Stored items

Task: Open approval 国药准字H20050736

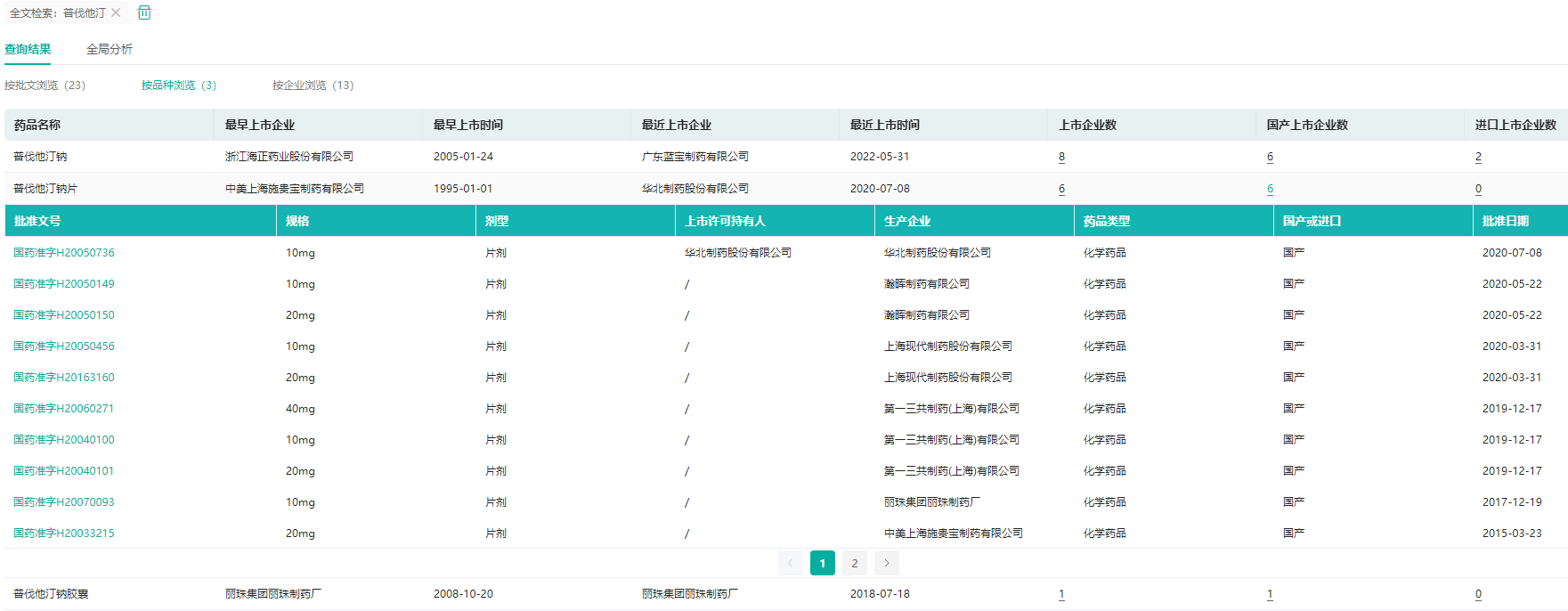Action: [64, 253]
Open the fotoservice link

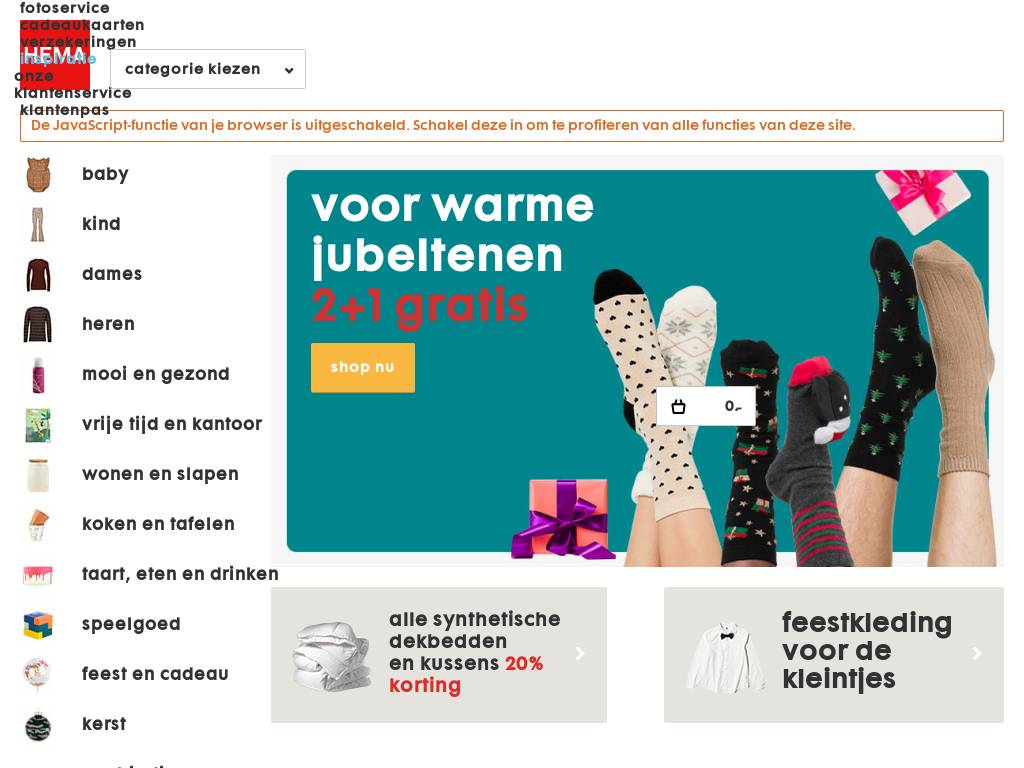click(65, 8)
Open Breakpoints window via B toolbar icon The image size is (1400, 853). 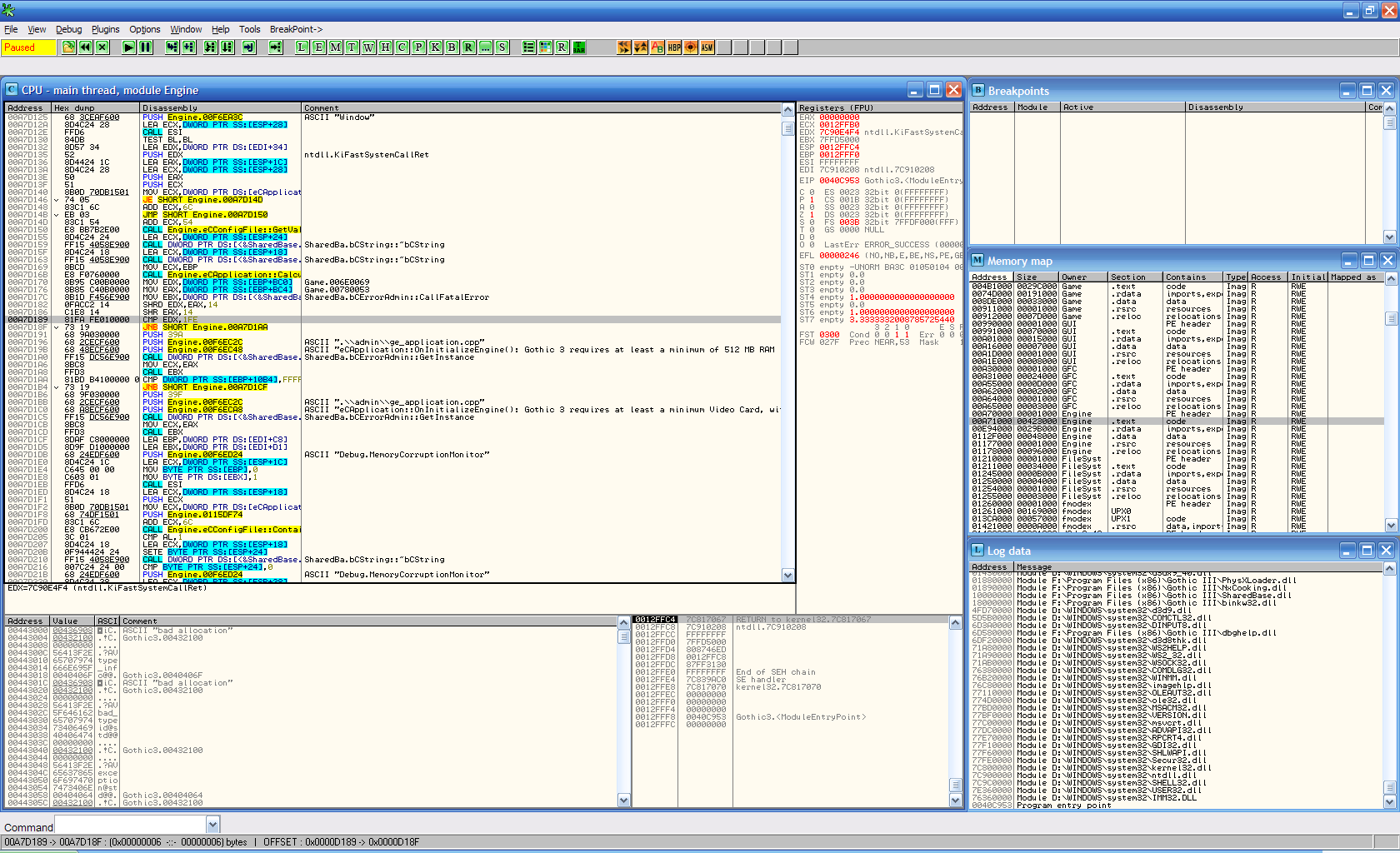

[Task] Without including a single picture, restate all of the data word for word.

[Result]
Task: Open approval 国药准字H20050736

Action: [64, 253]
Open the fotoservice link

click(65, 8)
Open Breakpoints window via B toolbar icon The image size is (1400, 853). 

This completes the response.